→ **SOURCE PASSAGE**
^^^^^^^^^^^^^^^^
500 sea lions were found dead on the northern coast of Peru recently, prompting officials to launch a full-scale investigation into the massive mysterious die-off on Sunday.
The Peruvian environmental police launched their investigation after a local governor leveled accusations at fishermen of poisoning the sea lions.Not Credited
Right now there’s precious little information that has been uncovered as to how or why the sea lions were killed. The only thing known at this point is that the bodies of the aquatic mammals were found in states of severe decomposition, indicating that several days or even weeks might have gone by between the event that led to their deaths and the discovery of the remains.
The Peruvian environmental police launched their investigation after a local governor leveled accusations at fishermen of poisoning the sea lions. The animals routinely come ashore to forage for food, though sea lions are also adept at catching prey in the water as well.
The bodies of both sea lion pups and adult sea lions were discovered in the Ancash region on Anoncillo beach, according to the Andina news agency of Peru. The carcasses were removed quickly as they were deemed to be a health hazard in such numbers, with authorities continuing their investigation throughout the cleanup process.
If poisoning is behind the massive die-off, this wouldn’t be the first time such an event occurred. News agency Andina reported last year that a group of around 50 dead sea lions were found to have been killed by poison, with the method traced back to fish laced with deadly pesticides that were provided to the animals. Meanwhile, another incident earlier in November saw the bodies of nearly 200 sea lions recovered alongside several sea turtles and dolphins; this previous incident is still under investigation, but similarities between the 2013 poisoning and both incidents this month have been drawn already, according to several anonymous sources.
^^^^^^^^^^^^^^^^
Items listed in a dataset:
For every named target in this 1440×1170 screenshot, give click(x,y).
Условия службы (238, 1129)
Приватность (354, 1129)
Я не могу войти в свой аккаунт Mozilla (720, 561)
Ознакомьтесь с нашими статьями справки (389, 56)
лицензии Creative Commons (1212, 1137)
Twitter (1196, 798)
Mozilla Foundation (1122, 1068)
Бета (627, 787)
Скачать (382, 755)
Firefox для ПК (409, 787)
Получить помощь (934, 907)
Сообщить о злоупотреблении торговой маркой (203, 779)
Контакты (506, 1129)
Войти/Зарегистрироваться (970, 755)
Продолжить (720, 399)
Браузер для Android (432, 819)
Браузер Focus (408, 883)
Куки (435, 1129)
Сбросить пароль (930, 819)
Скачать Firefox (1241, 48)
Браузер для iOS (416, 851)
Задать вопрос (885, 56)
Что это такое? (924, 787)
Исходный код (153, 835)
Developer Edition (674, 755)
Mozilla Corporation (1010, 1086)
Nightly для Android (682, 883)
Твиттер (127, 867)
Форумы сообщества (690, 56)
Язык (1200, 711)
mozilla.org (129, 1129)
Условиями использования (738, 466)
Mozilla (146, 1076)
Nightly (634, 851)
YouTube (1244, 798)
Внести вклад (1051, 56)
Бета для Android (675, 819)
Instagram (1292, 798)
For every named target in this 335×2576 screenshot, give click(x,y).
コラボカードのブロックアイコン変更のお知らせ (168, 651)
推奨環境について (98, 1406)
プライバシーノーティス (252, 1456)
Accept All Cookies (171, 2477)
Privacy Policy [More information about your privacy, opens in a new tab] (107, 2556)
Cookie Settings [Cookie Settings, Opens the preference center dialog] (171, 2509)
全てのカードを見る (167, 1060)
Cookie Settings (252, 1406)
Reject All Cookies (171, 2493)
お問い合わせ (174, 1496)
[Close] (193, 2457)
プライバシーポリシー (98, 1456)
^^^^^^^^^^^^^^^^
→ **WHAT THIS TASK INVOLVES**
Copy the sea lion article between "The bodies of both" and "the cleanup process.", inclusive, substituting "remains" for every "carcasses". Rely only on the sea lion article to answer.

→ **TASK OUTPUT**
The bodies of both sea lion pups and adult sea lions were discovered in the Ancash region on Anoncillo beach, according to the Andina news agency of Peru. The remains were removed quickly as they were deemed to be a health hazard in such numbers, with authorities continuing their investigation throughout the cleanup process.